If you’re like a lot of us, you’ve probably had a financial setback at some point in the last several years that damaged your credit. Whether you’ve never had compromised credit or have struggled with it for years, it can be fixed, if you know how.
If you do it step-by-step and with patience and persistence, you will see your credit score go up, significantly in some cases, and begin to achieve financial goals that you thought were out of reach for you. Here are the three steps for restoring your credit:
Step 1: Pull your credit reports, review and correct them and pay off specific items.
You can get all three credit reports at least once a year, completely free, by going to the Annual Credit Report website. Resist the pressure to sign up for credit monitoring or other fee-based services and focus on getting your credit reports. In most cases, you can get them online in minutes.
The two credit experts we interviewed for this article, Erica Sandberg and Angel Rich, say the same thing about the first thing to do once you get them: Focus on the most recent negative entries on your credit report and determine how to fix those first.
Sandberg, Editor-at-Large at the Credit Card Guide website, insists the consumers should “Consider recency, severity and frequency and apply the 24-month rule to all credit report entries.” Author of Expecting Money: the Essential Financial Plan for New and Growing Families, she says that you should ask yourself, particularly as it relates to negative items, “How recent is this entry, how severe is its effect on my credit and how frequently do such entries appear on my credit report?”
Entries on your credit like bankruptcies, judgements and other public record items, charge-offs and late payments have the most negative effect on your credit. The more recently and frequently they appear, the worse your credit profile and score.
Credit expert Angel Rich is an award-winning entrepreneur and founder and CEO of the Wealth Factory in Washington, DC. She agrees with Sandberg, adding that after you get your credit reports, “First, make sure none of the entries are duplicate entries for accounts where the original creditor charged off and they have been bought by more than one collection agency.” Those entries could be on your credit report more than once, she says, and should be disputed. Anything else you know is incorrect or not yours should be disputed so they can be removed as well
Then, she says “Categorize the debt by type so you understand what you have on your report. Then list the debt by date to determine which items have been most recently added.” You should focus on those items that are most recent (the last 24 months), paying off the lowest amounts first and working your way up to the larger ones.
Rich, who is creator of WealthyLife, a game that teaches K-12 students financial literacy and workforce development, says that in many cases you can both settle the debt for less than the entire amount and make a payment plan to pay off the debt. “In some situations, you can even provide a down payment on a settlement, have the debt removed from your credit report and repay the remaining balance on a payment plan,” Rich, who has done this, explains.
Both experts agree that some debts should be allowed to fall off your credit report if they are large and close to the seven-year expiration date, when they’ll age off the report.
After you’ve reviewed, corrected and paid off debts, then it’s time for the next step in restoring your credit.
Step 2: Add positive entries to your credit report and get new credit.
“What you want to do,” says Sandberg, “is establish new credit so that you will have positive entries on your credit report that show you can pay bills on time.
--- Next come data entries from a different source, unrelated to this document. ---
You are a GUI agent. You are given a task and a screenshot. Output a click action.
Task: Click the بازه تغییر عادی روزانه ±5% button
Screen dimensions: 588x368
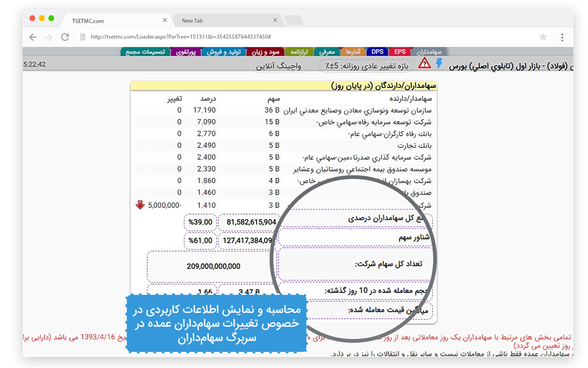(x=364, y=66)
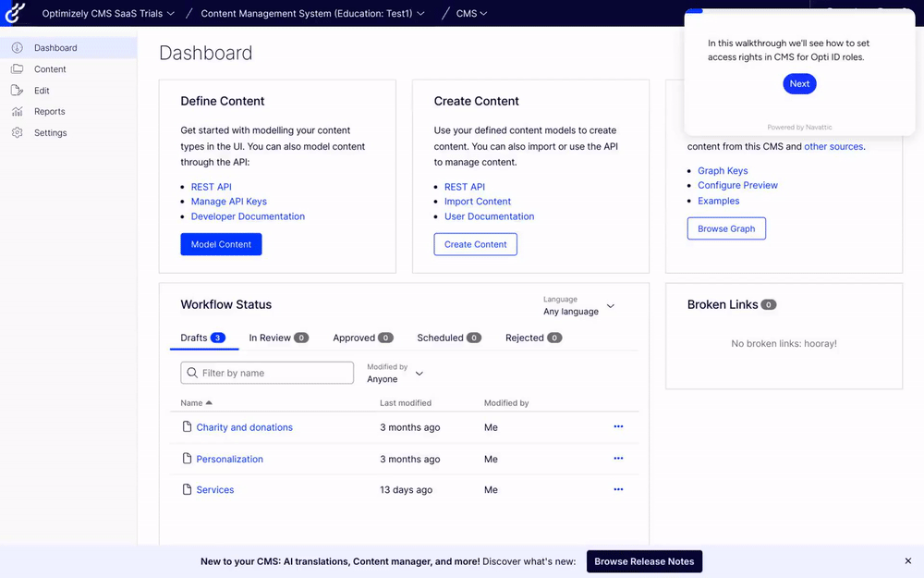924x578 pixels.
Task: Open the Dashboard sidebar icon
Action: pos(17,48)
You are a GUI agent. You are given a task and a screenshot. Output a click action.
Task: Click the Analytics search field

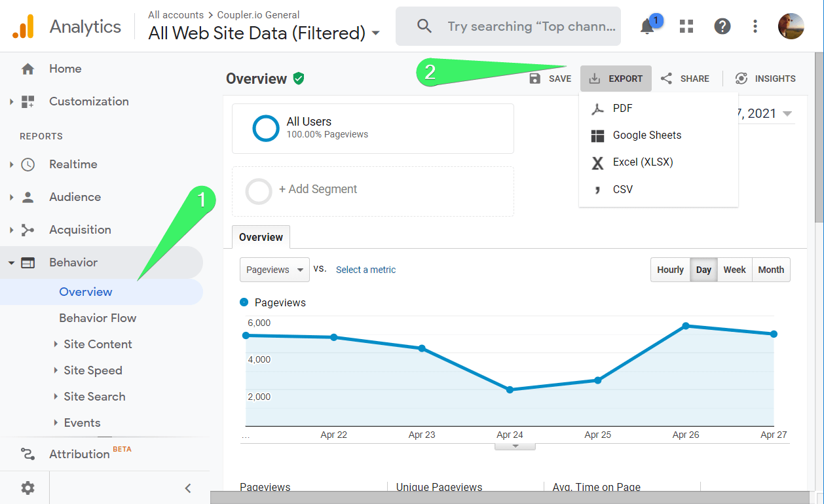[531, 26]
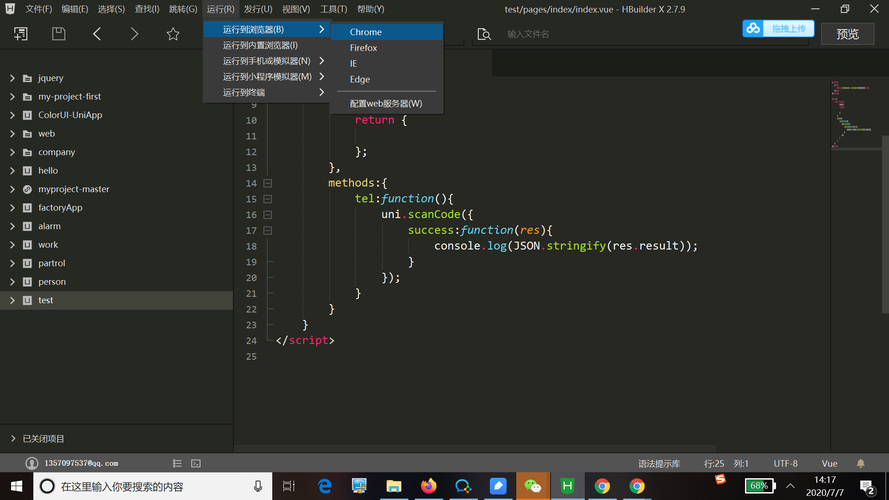This screenshot has width=889, height=500.
Task: Open the run to built-in browser entry
Action: coord(260,45)
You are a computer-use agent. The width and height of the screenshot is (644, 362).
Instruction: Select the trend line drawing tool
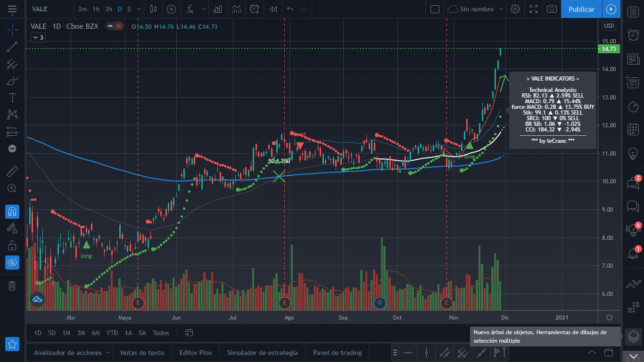click(x=12, y=47)
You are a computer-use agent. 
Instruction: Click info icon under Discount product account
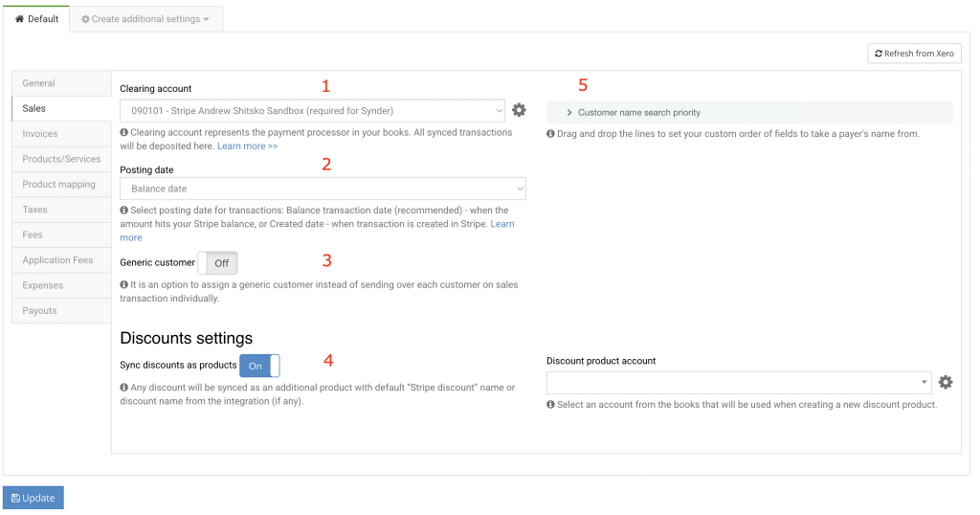[x=551, y=405]
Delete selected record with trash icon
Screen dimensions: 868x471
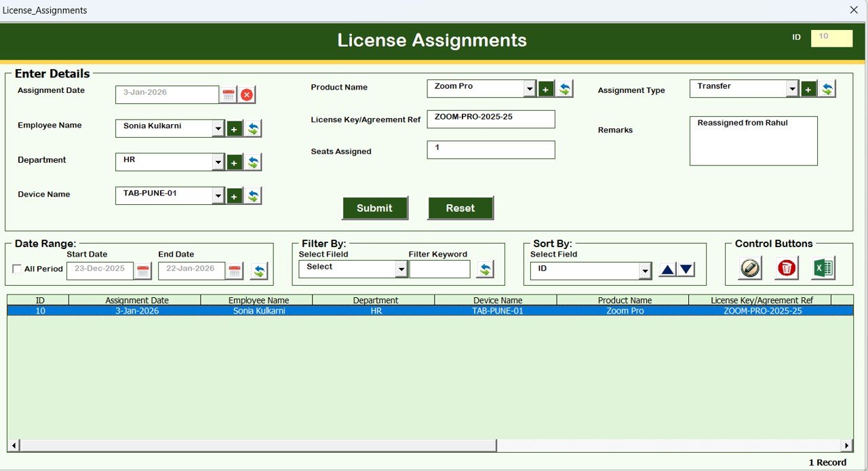(x=787, y=268)
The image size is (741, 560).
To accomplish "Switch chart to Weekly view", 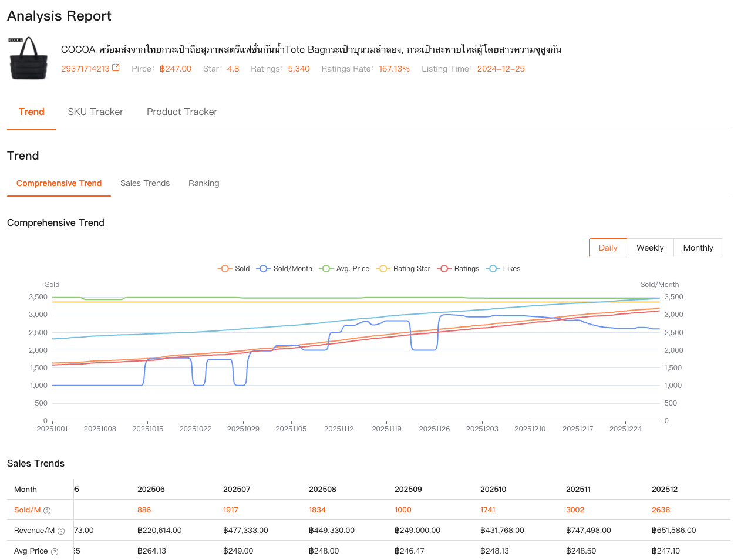I will coord(650,248).
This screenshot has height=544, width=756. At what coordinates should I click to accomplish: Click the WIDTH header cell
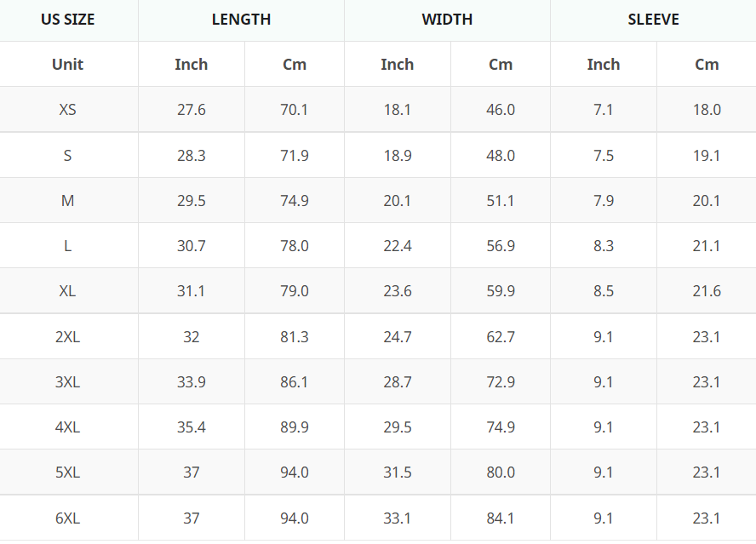point(447,20)
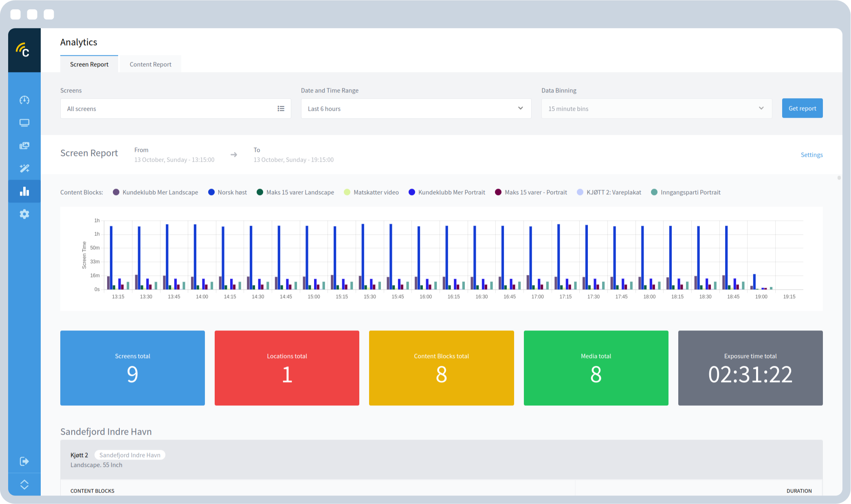This screenshot has height=504, width=851.
Task: Open the Data Binning dropdown
Action: tap(656, 108)
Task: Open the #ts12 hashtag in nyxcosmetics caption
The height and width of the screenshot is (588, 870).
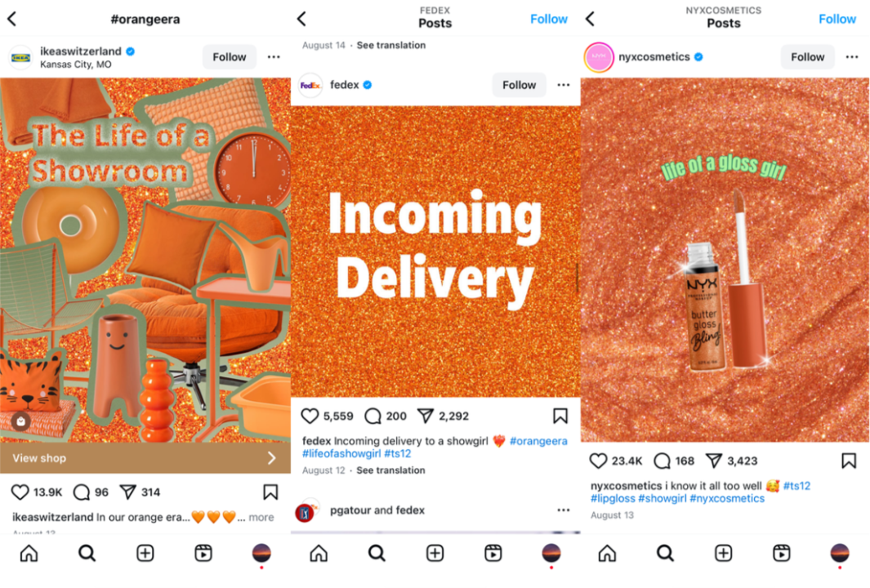Action: pos(796,486)
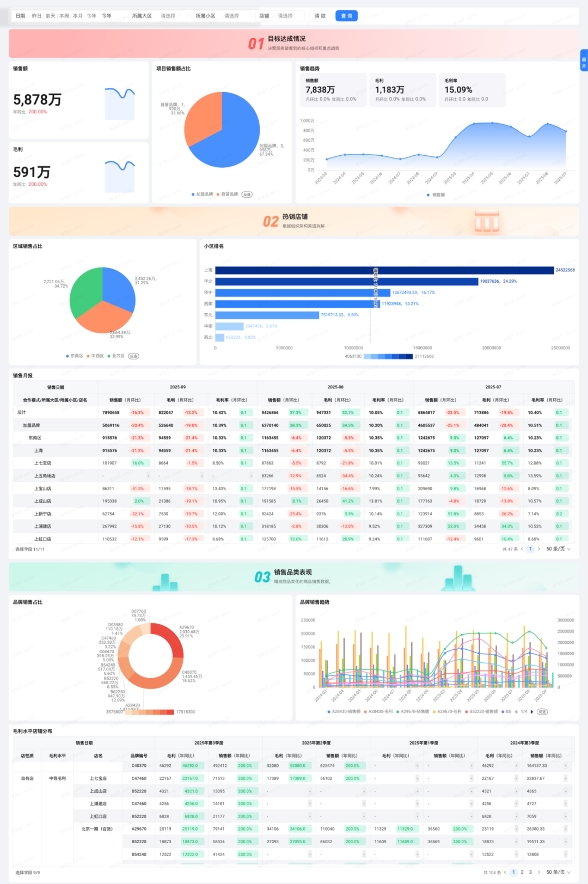Click next-page arrow in brand trend legend

click(x=532, y=711)
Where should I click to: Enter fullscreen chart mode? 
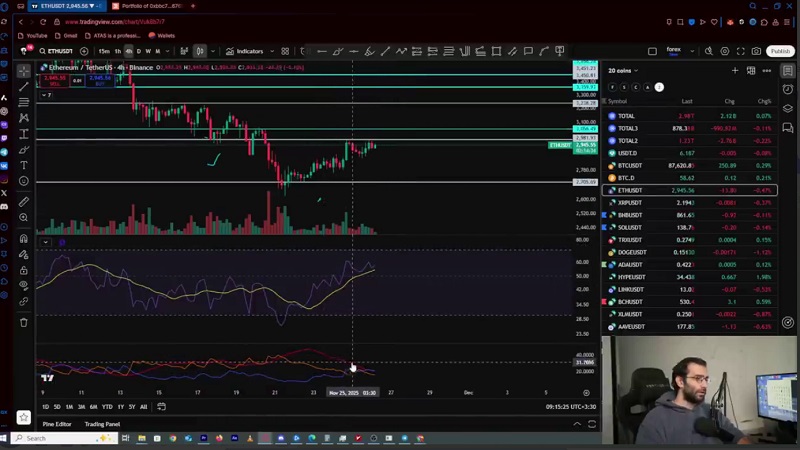740,51
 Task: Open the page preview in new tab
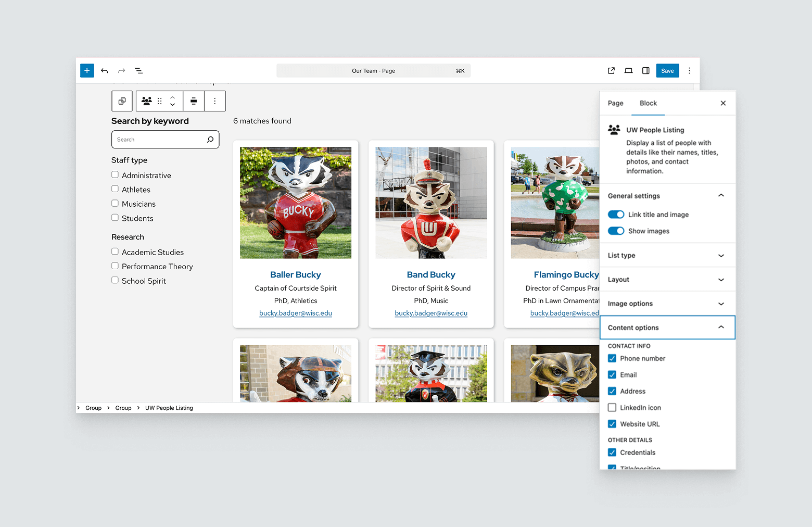[611, 71]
That will raise your credit score.”
However, Rich suggests, “Don’t get any new credit for at least a year after you start paying off old debt.” You should focus on cleaning up your credit report and not add any inquiries to that report trying to obtain new credit. Besides, says Sandberg, “As long as you’re repaying that old debt, you’re adding new, positive entries to your credit report and increasing your credit score.”
When you do begin adding new credit, start with secured credit cards, personal loans or personal lines of credit. Your credit limit will be based on the amount you deposit with the creditor as security for the debt. And, after you’ve paid it off satisfactorily for a set period of time, you’ll get that deposit back.
And one of the quickest ways to boost your credit score, says Rich, is with a car loan. Pay a significant down payment to reduce the loan balance and “make sure you can pay it on time,” she says. She further recommends you make larger payments than required or additional payments so you can pay down principal on the debt. After you’ve started adding positive credit entries to your credit report, continue with the final step.
Step 3: Don’t use all available credit and pay your bills on time.
This step seems obvious but both experts agree. Remember, though, it can be easy to make a mistake if you don’t understand what this really means. “On time,” for example, means your payments should be in to the creditor at least five days before they’re due so they can be posted on time.
“The grace period is for emergency situations,” Rich cautions, “not to give you extra time to pay.” Paying even one day late could damage your credit if it’s reported as a late payment.
Also, you’ll want to keep your credit usage at 30% of what’s available to you. Don’t max out your credit just because it’s there. Rich further suggests you only have 20% of your take-home income as credit debt so you can manage your debt and keep your credit score high.
By taking all three of these steps, in order, you may be able to restore your credit and build up to a high credit score within a few years. At that point, you may be able to buy a home (with the right down payment) or achieve other financial goals. But don’t expect it to take less than 24 months, because restoring credit takes time, even if your credit was damaged practically overnight.